-- Text follows --
This blog is intended to go along with Population: An Introduction to Concepts and Issues, by John R. Weeks, published by Cengage Learning. The latest edition is the 13th (it will be out in January 2020), but this blog is meant to complement any edition of the book by showing the way in which demographic issues are regularly in the news.

You can download an iPhone app for the 13th edition from the App Store (search for Weeks Population).

If you are a user of my textbook and would like to suggest a blog post idea, please email me at: john.weeks@sdsu.edu

Friday, November 30, 2018

Suicides and Drug Overdose Deaths are up; Life Expectancy is Down

I recently blogged about the upward trend in suicide in the U.S., which bucks the global trend of declines in suicides. Yesterday, the U.S. Centers for Disease Control and Prevention put out three new reports on death in America (no, not death "to" America)--the news is all-bad, as the Associated Press reports:
Suicides and drug overdoses pushed up U.S. deaths last year, and drove a continuing decline in how long Americans are expected to live. 
Overall, there were more than 2.8 million U.S. deaths in 2017, or nearly 70,000 more than the previous year, the Centers for Disease Control and Prevention said Thursday. It was the most deaths in a single year since the government began counting more than a century ago. 
The increase partly reflects the nation’s growing and aging population. But it’s deaths in younger age groups — particularly middle-aged people — that have had the largest impact on calculations of life expectancy, experts said. 
It is very clear that the widespread availability of opioids is a key factor behind this increase--the means available to kill yourself either deliberately (suicide) or accidentally (drug overdose) are more numerous than ever. But what is the underlying motivating factor? In my earlier blog I mentioned the "sea of despair" that seems to have engulfed middle-aged Americans--especially non-Hispanic Whites. The AP story has a similar story line:
Dr. William Dietz, a disease prevention expert at George Washington University, sees a sense of hopelessness. Financial struggles, a widening income gap and divisive politics are all casting a pall over many Americans, he suggested. “I really do believe that people are increasingly hopeless, and that that leads to drug use, it leads potentially to suicide,” he said.
This gets us back to the increasingly important issue of wealth and income inequality. It was brought to center stage a a few years ago by Thomas Piketty, and it is almost certainly at the root of many of the social problems we are seeing in the richer nations.
-- Text concluded --
-- Source information follows --
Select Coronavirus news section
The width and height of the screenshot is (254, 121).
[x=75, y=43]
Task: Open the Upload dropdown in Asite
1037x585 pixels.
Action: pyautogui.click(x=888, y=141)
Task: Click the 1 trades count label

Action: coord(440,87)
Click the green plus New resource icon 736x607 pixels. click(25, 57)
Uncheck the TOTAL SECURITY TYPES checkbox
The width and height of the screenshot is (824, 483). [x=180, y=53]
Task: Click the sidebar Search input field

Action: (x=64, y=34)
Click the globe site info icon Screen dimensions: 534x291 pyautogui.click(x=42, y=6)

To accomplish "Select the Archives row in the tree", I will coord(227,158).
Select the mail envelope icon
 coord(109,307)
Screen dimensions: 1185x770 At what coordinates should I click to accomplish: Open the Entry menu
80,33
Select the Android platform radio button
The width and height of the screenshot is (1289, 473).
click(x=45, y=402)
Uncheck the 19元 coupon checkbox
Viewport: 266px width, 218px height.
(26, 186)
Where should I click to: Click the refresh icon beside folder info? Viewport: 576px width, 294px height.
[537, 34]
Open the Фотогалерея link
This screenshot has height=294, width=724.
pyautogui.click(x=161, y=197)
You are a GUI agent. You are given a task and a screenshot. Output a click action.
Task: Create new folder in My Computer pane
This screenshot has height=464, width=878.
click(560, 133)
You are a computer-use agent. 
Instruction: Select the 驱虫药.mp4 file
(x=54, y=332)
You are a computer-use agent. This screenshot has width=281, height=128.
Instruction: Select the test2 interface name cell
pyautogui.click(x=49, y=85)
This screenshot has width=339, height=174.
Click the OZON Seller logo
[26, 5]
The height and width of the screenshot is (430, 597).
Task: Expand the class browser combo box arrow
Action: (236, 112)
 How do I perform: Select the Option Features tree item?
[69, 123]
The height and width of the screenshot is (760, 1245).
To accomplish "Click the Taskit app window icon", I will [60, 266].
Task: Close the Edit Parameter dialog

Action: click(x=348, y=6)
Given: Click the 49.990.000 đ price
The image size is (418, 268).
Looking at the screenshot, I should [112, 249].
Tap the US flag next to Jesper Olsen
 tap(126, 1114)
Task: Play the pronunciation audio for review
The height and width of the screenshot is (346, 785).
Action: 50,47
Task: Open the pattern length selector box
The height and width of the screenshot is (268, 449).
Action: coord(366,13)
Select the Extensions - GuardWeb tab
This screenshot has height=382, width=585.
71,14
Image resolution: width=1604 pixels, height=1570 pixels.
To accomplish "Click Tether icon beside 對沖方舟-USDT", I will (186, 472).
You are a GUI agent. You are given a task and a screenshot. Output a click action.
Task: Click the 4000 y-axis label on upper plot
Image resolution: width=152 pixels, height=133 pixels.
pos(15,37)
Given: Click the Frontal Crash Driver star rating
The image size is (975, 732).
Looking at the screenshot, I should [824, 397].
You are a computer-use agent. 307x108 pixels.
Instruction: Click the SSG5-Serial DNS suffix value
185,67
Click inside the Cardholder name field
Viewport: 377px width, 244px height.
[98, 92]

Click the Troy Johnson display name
-- Source information concluded --
§ Activity A
Translate this sentence from the blog post into Spanish: "Suicides and drug overdoses pushed up U.S. deaths last year, and drove a continuing decline in how long Americans are expected to live."
§ Activity B
According to the blog post, which things does Dr. William Dietz say are casting a pall over many Americans? List all of them.
§ Activity C
Rewrite the part of the blog post that opens with the words containing "This blog is intended" and closes with "in the news.", switching "Cengage Learning" to "a university press".

§ Exercise output A
Los suicidios y las sobredosis de drogas hicieron aumentar las muertes en EE. UU. el año pasado y provocaron un descenso continuo en el tiempo que se espera que vivan los estadounidenses.

§ Exercise output B
- Financial struggles
- A widening income gap
- Divisive politics

§ Exercise output C
This blog is intended to go along with Population: An Introduction to Concepts and Issues, by John R. Weeks, published by a university press. The latest edition is the 13th (it will be out in January 2020), but this blog is meant to complement any edition of the book by showing the way in which demographic issues are regularly in the news.